Wellhausen explains the discrepancies in terms of the time period of the material. He argued that Ex. 25-40, Leviticus, and Numbers are post-exilic, while Deuteronomy is pre-exilic (i.e., late monarchy, from the time of Josiah) (p. 146). Childs addresses and untangles these issues with a canonical approach. Whatever was the historical development of the Israelite priesthood, it is background history and never entirely clear or recoverable form the biblical materials, and thru resist historical reconstruction (pp. 149-150, 153), “Rather, the post-exilic form of the Israelite priesthood has been made normative” (p. 153), that is, the priesthood described in Exodus and Leviticus, where the priests not only sacrifice but also intercede for the people. Moreover the Levites are set apart because of their “zeal for Yahweh” (Deut. 10:8, 12:19ff, 18:6ff, 33:8ff), in contrast to the Aaron and his sons who worshiped and love Yahweh but also sinned (Ex. 32, Lev. 10:1-3) (p. 150). Meanwhile, the Chronicler depicts the priests and Levites in conformity to Leviticus and Numbers, as we see not only in Chronicles itself but also in Ezra and Nehemiah (Ez. 6:18, 10:5, Neh. 11:10) (p. 151-152).

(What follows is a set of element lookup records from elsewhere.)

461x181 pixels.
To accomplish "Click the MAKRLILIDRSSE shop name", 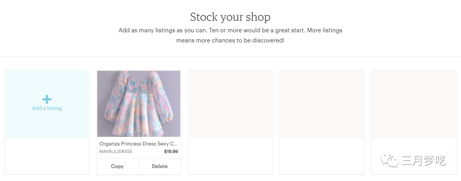I will [116, 152].
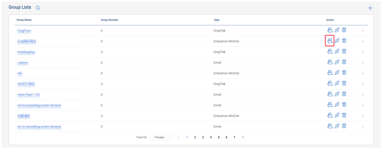Screen dimensions: 382x149
Task: Open members icon in the last table row
Action: [x=330, y=126]
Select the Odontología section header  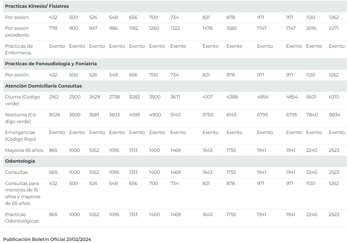click(20, 161)
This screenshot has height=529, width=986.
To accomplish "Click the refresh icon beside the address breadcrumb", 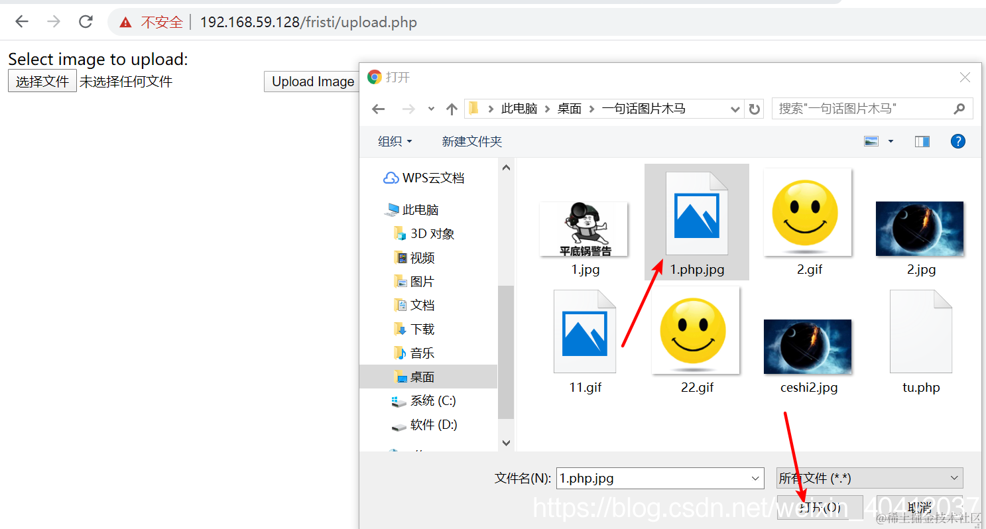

Childs’ untangling of these layers of biblical tradition made me think of a book I like by John G. Gammie, Holiness in Israel (Minneapolis: Augsburg Press, 1989). Gammie provides interesting information about the process of ordination whereby the priest was made holy (Ex. 29). Those steps are worth looking at, as well as the different priestly vestments described in Exodus 28-29). Gammie notes that the priests’ conferred holiness made them particularly susceptible to the uncleanness of the dead, which had to be deal with in prescribed ways (as in Numbers 19, and discussed in Lev. 21); thus the rituals of Lev. 22. (p. 31). He also writes that, in the Torah, Aaron and his sons are so holy that even Moses cannot enter the place of God’s glory; only they and the ordained priests could do so (Ex. 27:21, 28:40-43, 29:29, 40:34-35, Lev. 18) (p. 34-35). But nevertheless, “their holiness is derivative” to God’s holiness, and is certainly not inherent (p. 36).

Gammie notes that “the priestly theology of holiness can be summarized by the twin notions of separation and purity,” wherein distinctions are maintained between clean and unclean animals, as well as by separation of holy persons, holy times, and holy places. Nevertheless, as we know from Leviticus 19, “humanitarian conduct” was a deep part of priestly holiness too, so that the distinctions of cleanness and purity, addressed through ritual, “were deeply rooted in a world view that unflinchingly affirmed that the holiness of God requires a highly ordered and just conduct with one’s fellow human beings, as well as a scrupulous maintenance of personal purity” (p. 44).

Sacrifice was an accepted ancient religious rite that people would have assumed to be necessary. Most ancient cultures had sacrifices. According to scholars, Israel’s sacrifices differed in that God did not need the sacrifices for his own nourishment (some gods required sacrifices in order to stay strong), and Israel strongly connected sacrifice with having a right heart and a right motive. The rituals were connected to true religiousness and morality or else the rituals meant nothing. With the destruction of the Temple in 70 AD, Jewish sacrifices came to an end and have never been revived.

Gammie asserts that Leviticus 19, Amos 5, Micah 6, Ezekiel 18, and Job 31 are “high points of Old Testament ethics,” and thus it’s regrettable that Lev. 19 is so rarely discussed in this regard (p. 34). Thus we shouldn’t envision sacrifices only within the scope of cultic rites pertaining to purity (which ended, after all, when the Second Temple was destroyed) but within the overall context of Old Testament concerns for justice, rightness of heart, and service to others (p. 34).